_INFORMATION PROVIDED_
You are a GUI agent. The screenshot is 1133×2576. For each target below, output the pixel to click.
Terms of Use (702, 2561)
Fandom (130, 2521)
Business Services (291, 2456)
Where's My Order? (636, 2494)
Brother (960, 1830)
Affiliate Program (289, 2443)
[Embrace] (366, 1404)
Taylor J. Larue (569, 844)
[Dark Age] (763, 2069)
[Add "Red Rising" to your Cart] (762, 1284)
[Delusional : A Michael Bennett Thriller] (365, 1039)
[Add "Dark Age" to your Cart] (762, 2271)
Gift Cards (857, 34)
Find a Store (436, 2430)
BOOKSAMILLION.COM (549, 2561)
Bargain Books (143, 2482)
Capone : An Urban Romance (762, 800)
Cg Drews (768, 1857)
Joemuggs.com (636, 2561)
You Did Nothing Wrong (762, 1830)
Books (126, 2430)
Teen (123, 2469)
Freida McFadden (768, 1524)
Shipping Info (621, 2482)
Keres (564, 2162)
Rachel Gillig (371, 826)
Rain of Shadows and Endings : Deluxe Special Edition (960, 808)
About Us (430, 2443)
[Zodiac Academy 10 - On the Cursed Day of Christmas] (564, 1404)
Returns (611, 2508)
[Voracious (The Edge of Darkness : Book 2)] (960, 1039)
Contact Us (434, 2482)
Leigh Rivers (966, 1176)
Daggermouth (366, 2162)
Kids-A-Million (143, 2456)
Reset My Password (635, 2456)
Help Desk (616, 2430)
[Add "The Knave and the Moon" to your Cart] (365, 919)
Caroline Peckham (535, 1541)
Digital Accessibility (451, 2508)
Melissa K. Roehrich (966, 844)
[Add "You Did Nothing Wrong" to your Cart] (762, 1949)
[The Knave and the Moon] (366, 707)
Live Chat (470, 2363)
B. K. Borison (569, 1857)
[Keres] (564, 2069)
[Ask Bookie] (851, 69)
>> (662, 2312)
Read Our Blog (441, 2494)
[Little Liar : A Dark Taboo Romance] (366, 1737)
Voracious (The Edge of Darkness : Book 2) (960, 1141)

_WORK TO COMPLETE_
Beginning at the line with "Cart] (762, 1284)" and ending at the line with "B. K. Borison (569, 1857)", reproduce each line of the data above exactly, and add no other lines.

_SOLUTION TO THE PROBLEM_
[Add "Red Rising" to your Cart] (762, 1284)
[Delusional : A Michael Bennett Thriller] (365, 1039)
[Add "Dark Age" to your Cart] (762, 2271)
Gift Cards (857, 34)
Find a Store (436, 2430)
BOOKSAMILLION.COM (549, 2561)
Bargain Books (143, 2482)
Capone : An Urban Romance (762, 800)
Cg Drews (768, 1857)
Joemuggs.com (636, 2561)
You Did Nothing Wrong (762, 1830)
Books (126, 2430)
Teen (123, 2469)
Freida McFadden (768, 1524)
Shipping Info (621, 2482)
Keres (564, 2162)
Rachel Gillig (371, 826)
Rain of Shadows and Endings : Deluxe Special Edition (960, 808)
About Us (430, 2443)
[Zodiac Academy 10 - On the Cursed Day of Christmas] (564, 1404)
Returns (611, 2508)
[Voracious (The Edge of Darkness : Book 2)] (960, 1039)
Contact Us (434, 2482)
Leigh Rivers (966, 1176)
Daggermouth (366, 2162)
Kids-A-Million (143, 2456)
Reset My Password (635, 2456)
Help Desk (616, 2430)
[Add "The Knave and the Moon" to your Cart] (365, 919)
Caroline Peckham (535, 1541)
Digital Accessibility (451, 2508)
Melissa K. Roehrich (966, 844)
[Add "You Did Nothing Wrong" to your Cart] (762, 1949)
[The Knave and the Moon] (366, 707)
Live Chat (470, 2363)
B. K. Borison (569, 1857)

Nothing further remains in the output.